In the late 1960s, I purchased a fish-eye-lens attachment, which — according to my hippie vernacular at the time — was a “groovy” contraption to capture “far-out” disfigurements of the world around me.
In 1974, I used the lens to warp the monoliths and canyons of the Big Apple and subsequently self-published a limited-edition book for family members. Soon after this particular burst of creativity, the lens was relegated to the dark recesses of a drawer for three decades. A few years ago, when searching for some other photographic paraphernalia, it resurfaced, and I decided to once again allow light rays to be distorted by it.

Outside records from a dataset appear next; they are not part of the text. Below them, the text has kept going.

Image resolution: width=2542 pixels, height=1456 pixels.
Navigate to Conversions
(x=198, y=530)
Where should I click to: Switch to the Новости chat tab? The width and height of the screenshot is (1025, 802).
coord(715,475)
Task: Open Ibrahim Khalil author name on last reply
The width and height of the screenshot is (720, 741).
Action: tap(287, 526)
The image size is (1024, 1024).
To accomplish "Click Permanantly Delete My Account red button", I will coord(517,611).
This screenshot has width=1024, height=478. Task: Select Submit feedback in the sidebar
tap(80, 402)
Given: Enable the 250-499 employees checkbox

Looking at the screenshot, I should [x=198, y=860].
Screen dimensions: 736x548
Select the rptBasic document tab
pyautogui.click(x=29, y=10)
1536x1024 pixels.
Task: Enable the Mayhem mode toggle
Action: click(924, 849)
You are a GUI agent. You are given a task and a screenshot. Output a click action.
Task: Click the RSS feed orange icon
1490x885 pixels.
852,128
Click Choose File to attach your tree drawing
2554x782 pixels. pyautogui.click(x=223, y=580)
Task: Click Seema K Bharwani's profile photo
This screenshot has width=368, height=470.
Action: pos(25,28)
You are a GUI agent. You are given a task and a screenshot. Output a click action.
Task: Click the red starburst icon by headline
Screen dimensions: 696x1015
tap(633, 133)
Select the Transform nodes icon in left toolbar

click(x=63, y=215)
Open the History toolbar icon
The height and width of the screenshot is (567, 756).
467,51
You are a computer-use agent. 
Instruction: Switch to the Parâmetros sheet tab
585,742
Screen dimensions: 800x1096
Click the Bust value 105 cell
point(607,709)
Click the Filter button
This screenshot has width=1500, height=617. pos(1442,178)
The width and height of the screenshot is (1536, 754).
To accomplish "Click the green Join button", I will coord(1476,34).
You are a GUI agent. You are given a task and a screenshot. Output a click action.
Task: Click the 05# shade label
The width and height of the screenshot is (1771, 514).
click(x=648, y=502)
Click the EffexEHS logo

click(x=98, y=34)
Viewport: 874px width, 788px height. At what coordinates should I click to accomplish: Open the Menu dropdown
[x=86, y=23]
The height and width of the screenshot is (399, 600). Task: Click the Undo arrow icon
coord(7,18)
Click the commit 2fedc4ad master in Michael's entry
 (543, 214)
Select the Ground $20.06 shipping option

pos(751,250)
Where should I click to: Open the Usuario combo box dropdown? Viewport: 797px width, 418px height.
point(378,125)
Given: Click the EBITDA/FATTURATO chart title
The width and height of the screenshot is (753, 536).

So I screwed the odd convex relic onto the so-called “normal” lens of my 35 mm film (yes, good old film) camera, which I loaded with a black-and-white silver halide emulsion, and headed through the great outdoors. I looked for subjects that could be advantageously portrayed by the unique perspective the lens attachment afforded.
On some excursions, the only lens I took with me was the fish-eye, so I could concentrate on which vista would be the most receptive to this way of seeing. I searched for objects that were prominently displayed in the foreground — leaves, flowers, branches and automobile parts.
Some of the resulting fish-eye photos seem to have a surrealistic M.C. Escher-like view, with layering caused by shadows and/or foreground objects such as branches that cause the viewer to look twice.
Prospective patrons who see my work at art shows often ask how I achieve the effect, to which I jokingly reply, “This is based on the Colombian principle — that the Earth is round.”
The lens definitely does not lend itself to taking portraits — with noses appearing greatly accentuated — unless a caricature is what the artist is going for.